I have just browsed some of the comments in the Guest Book of this excellent site and many make comment on how wonderful the shopping is in Newcastle Emlyn. More importantly, in the light of this awful proposal for yet another ‘retail convenience store’, many of the contributors to the guest book say don’t let supermarkets spoil the town. We have something unique here and it needs protecting.
We must not let this town become like many others, you only have to look at Cardigan to see the effects of large supermarkets. So people of Newcastle Emlyn, galvanise yourselves and support your local traders. Take heed of the words of the well known song ‘You don’t know what you’ve got till it’s gone’ because once the supermarkets take hold there is no going back!
Last year Carmarthenshire County Council went through an elaborate consultation exercise to come up with a vision for Newcastle Emlyn.

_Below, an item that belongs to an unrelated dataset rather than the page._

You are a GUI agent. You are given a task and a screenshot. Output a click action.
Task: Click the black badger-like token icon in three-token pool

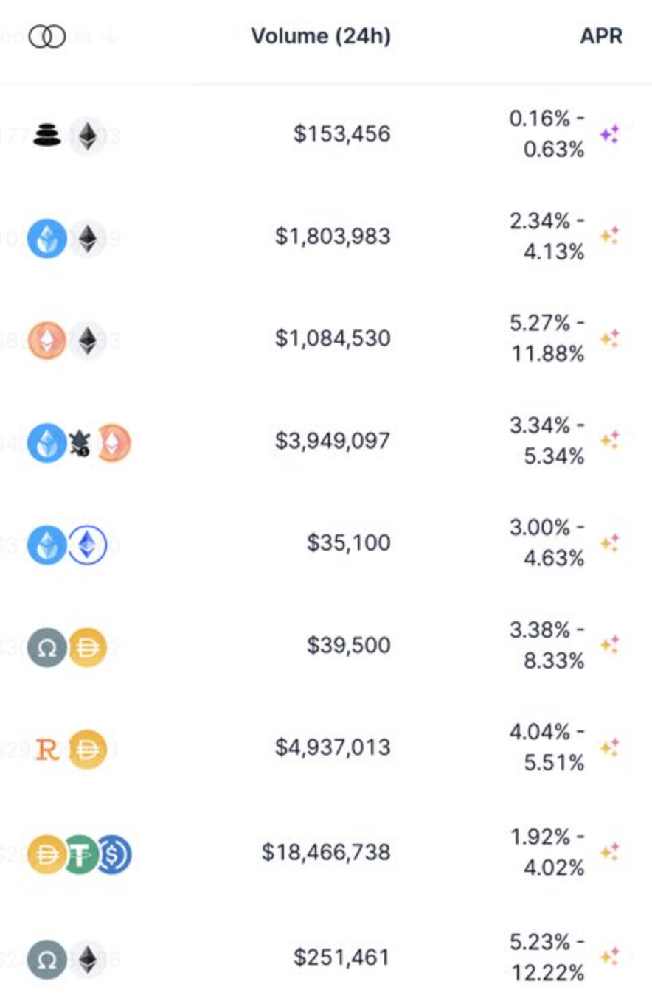coord(79,444)
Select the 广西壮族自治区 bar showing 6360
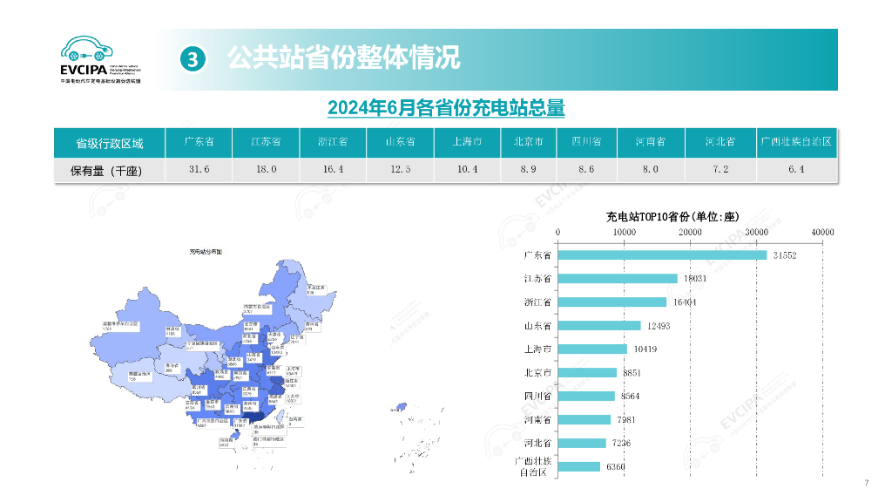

It covered a lot of topics, from park benches to CCTV, but there was no mention of any plans to tear down a huge chunk of the town, cut public parking capacity by nearly 50% and slap a supermarket down bang slap in the middle of town. Of course, the plans had not been made public at the time, but if Carmarthenshire County Council thought it was important enough to consult residents on a lot of relatively minor issues, you would think that they would publicise and hold a public consultation on the biggest development project the town has seen in years. But I picked up the Carmarthen Journal today to read that the deadline for comments on the proposal was…today.
The Town Council did not oppose the plans, apparently on the grounds that (1) the County Council never listens to them anyway, and (2) they could see no reasons to object from a planning perspective. So let’s help them out:
(1) The plans will apparently involve the demolition of the Cawdor Garage and a good many buildings which back on to it, including workshops, the former premises of GC Factors and a bungalow. It will involve the closure of the car park, which accounts for about 40% of the parking space available in a town which is already bursting at the seams. No planning implications there, then.
(2) The construction of a supermarket bang in the heart of the town. Have any of the councillors ever been to Cardigan and had a look at the devastation caused there by Tesco and Focus? At the last count there were about 14 empty retail premises in the High Street in Cardigan, whereas currently in Newcastle Emlyn just about every square foot of retail space is in use. Perhaps there’s a link there somewhere? For a good many visitors, Newcastle Emlyn is a miraculous survivor from an earlier age where all market towns had their own butchers, bakers, fishmongers, florists, ironmongers, haberdashers, etc. etc.
(3) At least 20 homes surround the site. Currently they put up with traffic noise during the day, but enjoy peace and quiet in the evenings and at the weekends. I’m sure the people who live there will be very pleased to have delivery lorries turning up at the crack of dawn, and wave cheerily at all the shoppers who trundle past their doors seven days a week from early in the morning until late in the evenings.
(4) Have the councillors ever noticed how much traffic there is in town and how unsuited the roads are to big lorries?
Why kill a small market town which is so successful, even in this recession, by allowing a supermarket in to kill off so many great little businesses? But then, I suppose, Cawdor will be able to snap up all those empty shops for a song in a couple of years from now and finally bring us into the 21st century with an even more exciting development plan.
Well, after my rant last night I decided to have a look at the planning application. One of the councillors was quoted as saying in the Carmarthen Journal that the application had been submitted on spec, but the planning fees alone came toover £6,000,and Cawdor used a firm of planning consultants in Llanelli to complete the mass of documentation, including an impact assessment. They won’t have had much change out of £15,000, so I think it’s fair to say that the application is pretty serious.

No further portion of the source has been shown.